Selected extract =
· · ·

Changes in Kampuchea-Krom
7 ខែមករា, 2008
My family and I escaped my home in Slapang commune, Preah Tran Peng province Kampuchea-Krom when I was about five years old. Back then I brought along with me only a blur memory of our sufferings in our village. Twenty-three years later I returned home. I’m seeing the same suffering my villagers endure until today.
It seems nothings have changed – small houses built with bamboo and palm leaves. People are still working on the land including rice farming while others dug up the rice paddies to turn into shrimp/prawn ponds. Young and old speak Khmer to each other wherever you go (except to the market largely occupied by Vietnamese). And we still have our Wat (Buddhist temples).
But a lot have changed. The new paved road opens ways for easy transportation into the city. Lured by mobile phones, TV and motor cycles; teenagers as young as 12 head to Saigon to look for opportunities leaving behind their family, farmland. There is now a shortage of labour to work in the farm. People are faced with the two choices – sell up for cheap or leave the land empty and move to find work in the city.

· · ·

Word and element location data =

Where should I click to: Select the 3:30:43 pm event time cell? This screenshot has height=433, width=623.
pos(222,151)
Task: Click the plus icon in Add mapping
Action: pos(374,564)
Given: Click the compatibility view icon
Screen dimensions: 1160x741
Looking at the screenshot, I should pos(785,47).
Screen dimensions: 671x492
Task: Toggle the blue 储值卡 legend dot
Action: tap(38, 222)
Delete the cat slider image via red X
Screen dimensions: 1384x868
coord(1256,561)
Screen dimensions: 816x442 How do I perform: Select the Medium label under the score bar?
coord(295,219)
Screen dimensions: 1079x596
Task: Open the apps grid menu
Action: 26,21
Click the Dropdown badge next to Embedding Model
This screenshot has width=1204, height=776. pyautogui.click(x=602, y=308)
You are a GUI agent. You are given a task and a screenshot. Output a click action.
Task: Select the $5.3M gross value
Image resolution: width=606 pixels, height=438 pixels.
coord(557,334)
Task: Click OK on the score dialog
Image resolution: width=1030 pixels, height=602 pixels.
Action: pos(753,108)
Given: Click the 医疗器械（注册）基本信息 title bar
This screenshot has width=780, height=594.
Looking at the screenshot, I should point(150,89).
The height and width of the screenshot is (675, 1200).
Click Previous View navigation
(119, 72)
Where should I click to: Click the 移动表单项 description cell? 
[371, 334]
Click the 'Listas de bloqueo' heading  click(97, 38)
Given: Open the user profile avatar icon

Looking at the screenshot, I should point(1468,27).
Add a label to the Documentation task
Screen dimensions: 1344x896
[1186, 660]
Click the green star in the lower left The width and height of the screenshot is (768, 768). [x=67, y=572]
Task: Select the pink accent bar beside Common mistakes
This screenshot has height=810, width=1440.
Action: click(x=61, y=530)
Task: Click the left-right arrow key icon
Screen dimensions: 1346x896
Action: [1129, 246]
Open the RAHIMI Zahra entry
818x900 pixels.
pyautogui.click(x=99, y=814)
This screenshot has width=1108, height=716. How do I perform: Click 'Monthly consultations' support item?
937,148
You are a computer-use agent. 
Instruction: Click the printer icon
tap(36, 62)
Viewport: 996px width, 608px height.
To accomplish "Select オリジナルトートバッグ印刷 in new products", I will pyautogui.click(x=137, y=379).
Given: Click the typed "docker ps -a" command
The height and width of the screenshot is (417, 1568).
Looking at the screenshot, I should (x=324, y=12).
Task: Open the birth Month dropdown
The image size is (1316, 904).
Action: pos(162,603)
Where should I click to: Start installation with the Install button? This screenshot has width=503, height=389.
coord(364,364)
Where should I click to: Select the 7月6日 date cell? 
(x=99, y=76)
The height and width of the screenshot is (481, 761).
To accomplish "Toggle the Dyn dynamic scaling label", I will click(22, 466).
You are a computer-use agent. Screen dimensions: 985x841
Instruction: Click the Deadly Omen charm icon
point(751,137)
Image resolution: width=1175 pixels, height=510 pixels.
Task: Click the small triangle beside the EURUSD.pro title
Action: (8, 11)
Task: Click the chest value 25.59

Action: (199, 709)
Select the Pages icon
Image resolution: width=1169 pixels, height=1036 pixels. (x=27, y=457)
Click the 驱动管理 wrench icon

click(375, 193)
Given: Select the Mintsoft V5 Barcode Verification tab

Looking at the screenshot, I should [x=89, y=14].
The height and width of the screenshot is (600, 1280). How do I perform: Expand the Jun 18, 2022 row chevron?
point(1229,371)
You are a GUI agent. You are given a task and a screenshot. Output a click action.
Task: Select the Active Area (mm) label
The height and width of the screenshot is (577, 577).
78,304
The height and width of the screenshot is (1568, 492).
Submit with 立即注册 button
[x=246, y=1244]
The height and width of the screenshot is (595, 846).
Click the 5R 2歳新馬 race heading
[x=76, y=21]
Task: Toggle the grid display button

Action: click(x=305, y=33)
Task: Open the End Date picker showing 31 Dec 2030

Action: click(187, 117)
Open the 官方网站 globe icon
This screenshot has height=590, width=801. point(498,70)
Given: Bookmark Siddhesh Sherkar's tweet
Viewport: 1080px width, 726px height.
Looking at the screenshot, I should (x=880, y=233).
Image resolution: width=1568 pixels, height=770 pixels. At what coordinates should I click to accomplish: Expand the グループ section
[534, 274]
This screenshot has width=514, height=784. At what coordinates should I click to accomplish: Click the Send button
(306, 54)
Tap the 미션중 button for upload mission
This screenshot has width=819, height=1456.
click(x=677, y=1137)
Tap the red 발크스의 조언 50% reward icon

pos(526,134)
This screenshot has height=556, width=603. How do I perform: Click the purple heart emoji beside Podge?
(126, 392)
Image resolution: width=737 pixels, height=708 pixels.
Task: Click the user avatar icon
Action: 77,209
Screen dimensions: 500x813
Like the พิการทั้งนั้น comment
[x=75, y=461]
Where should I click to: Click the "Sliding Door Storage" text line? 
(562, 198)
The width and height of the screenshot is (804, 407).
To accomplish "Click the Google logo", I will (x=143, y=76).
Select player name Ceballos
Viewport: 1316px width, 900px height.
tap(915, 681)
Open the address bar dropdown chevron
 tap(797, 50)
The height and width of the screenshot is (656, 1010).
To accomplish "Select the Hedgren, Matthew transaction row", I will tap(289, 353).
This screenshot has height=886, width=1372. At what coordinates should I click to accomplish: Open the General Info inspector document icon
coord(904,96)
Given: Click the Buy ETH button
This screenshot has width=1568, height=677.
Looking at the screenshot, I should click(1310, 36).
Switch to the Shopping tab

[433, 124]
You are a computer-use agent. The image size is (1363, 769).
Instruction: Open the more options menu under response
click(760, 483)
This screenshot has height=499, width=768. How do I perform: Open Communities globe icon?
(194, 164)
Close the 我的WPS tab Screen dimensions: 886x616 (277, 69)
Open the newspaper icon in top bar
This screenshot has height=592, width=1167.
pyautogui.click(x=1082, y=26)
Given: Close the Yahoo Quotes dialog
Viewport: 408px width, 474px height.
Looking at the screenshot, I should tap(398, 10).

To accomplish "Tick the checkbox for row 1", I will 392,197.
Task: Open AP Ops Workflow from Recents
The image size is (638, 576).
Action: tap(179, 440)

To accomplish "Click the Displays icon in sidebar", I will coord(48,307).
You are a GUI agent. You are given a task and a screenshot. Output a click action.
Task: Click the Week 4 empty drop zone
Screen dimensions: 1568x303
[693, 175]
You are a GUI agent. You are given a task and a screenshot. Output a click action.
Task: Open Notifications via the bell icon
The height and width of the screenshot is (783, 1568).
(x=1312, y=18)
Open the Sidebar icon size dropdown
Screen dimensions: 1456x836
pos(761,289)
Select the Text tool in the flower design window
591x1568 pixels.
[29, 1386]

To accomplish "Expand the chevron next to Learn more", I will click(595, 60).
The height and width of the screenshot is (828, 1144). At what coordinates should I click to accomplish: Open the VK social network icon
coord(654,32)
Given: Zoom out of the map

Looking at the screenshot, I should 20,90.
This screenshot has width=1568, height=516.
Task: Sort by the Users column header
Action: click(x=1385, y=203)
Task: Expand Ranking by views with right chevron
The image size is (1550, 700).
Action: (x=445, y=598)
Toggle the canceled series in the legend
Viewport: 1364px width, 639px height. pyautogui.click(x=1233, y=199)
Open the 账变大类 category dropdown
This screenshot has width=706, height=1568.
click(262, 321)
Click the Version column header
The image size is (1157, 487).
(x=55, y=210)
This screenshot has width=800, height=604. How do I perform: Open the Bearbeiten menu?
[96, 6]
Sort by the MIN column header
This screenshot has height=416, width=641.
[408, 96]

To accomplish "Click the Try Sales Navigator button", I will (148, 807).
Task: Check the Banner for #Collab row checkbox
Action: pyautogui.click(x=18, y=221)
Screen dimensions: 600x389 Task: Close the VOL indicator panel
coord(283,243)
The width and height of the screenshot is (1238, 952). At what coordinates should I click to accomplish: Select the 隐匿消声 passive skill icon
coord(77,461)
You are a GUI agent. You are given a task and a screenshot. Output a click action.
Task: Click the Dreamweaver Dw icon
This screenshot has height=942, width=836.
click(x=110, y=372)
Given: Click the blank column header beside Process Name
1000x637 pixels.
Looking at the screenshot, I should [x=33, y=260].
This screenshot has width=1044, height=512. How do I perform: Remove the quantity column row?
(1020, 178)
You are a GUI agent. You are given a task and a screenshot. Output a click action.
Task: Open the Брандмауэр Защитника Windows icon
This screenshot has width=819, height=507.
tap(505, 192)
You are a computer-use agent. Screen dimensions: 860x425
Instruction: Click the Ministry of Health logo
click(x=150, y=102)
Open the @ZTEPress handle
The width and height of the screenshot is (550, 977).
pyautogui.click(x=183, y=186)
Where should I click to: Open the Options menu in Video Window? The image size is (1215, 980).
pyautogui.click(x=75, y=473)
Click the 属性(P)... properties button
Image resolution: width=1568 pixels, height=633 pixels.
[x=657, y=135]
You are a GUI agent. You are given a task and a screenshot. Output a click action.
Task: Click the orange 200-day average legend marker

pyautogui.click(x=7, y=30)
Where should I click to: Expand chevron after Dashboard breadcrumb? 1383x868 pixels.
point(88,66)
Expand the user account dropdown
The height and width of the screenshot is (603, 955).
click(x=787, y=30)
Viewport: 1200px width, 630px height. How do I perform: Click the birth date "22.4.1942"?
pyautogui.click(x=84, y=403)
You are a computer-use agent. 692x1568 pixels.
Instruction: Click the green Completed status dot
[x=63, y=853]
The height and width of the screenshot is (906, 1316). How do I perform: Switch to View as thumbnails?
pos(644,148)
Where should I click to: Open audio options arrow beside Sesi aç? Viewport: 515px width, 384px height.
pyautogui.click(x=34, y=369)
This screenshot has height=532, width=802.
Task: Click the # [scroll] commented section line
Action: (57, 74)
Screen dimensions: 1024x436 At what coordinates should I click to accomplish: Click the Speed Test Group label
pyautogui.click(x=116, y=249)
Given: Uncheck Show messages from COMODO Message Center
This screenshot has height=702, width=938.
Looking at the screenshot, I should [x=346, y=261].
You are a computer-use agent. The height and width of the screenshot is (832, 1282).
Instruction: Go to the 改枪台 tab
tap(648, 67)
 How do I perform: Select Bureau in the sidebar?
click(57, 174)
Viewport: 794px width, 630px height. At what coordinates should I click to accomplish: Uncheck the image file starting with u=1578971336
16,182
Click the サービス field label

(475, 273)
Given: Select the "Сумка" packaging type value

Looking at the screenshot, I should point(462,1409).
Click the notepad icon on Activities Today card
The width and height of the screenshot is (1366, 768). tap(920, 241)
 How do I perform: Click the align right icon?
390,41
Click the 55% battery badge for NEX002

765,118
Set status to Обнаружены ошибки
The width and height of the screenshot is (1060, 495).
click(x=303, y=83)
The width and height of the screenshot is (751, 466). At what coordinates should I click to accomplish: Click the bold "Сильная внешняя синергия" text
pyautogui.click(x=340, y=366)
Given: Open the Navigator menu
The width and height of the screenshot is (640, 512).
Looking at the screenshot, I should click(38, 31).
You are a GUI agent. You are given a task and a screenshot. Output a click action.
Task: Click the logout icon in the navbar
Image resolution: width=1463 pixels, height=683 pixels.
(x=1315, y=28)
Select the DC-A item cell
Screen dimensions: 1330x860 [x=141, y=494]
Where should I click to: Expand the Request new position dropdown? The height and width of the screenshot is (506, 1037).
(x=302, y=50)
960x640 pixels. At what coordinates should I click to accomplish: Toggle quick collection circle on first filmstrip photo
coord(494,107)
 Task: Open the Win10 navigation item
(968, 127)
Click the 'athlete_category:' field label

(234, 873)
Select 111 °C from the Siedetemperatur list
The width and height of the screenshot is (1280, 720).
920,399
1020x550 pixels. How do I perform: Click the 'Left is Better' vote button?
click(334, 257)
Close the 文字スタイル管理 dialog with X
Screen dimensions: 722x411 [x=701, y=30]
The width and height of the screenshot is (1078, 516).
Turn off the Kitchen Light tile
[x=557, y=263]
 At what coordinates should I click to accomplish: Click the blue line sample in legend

· · ·

Brief 1 = According to the post on changes in Kampuchea-Krom, which things lure teenagers to head to Saigon?
Brief 2 = In the post on changes in Kampuchea-Krom, how many years passed before the writer returned home?

Task solution 1 = Mobile phones, TV and motor cycles.

Task solution 2 = Twenty-three years.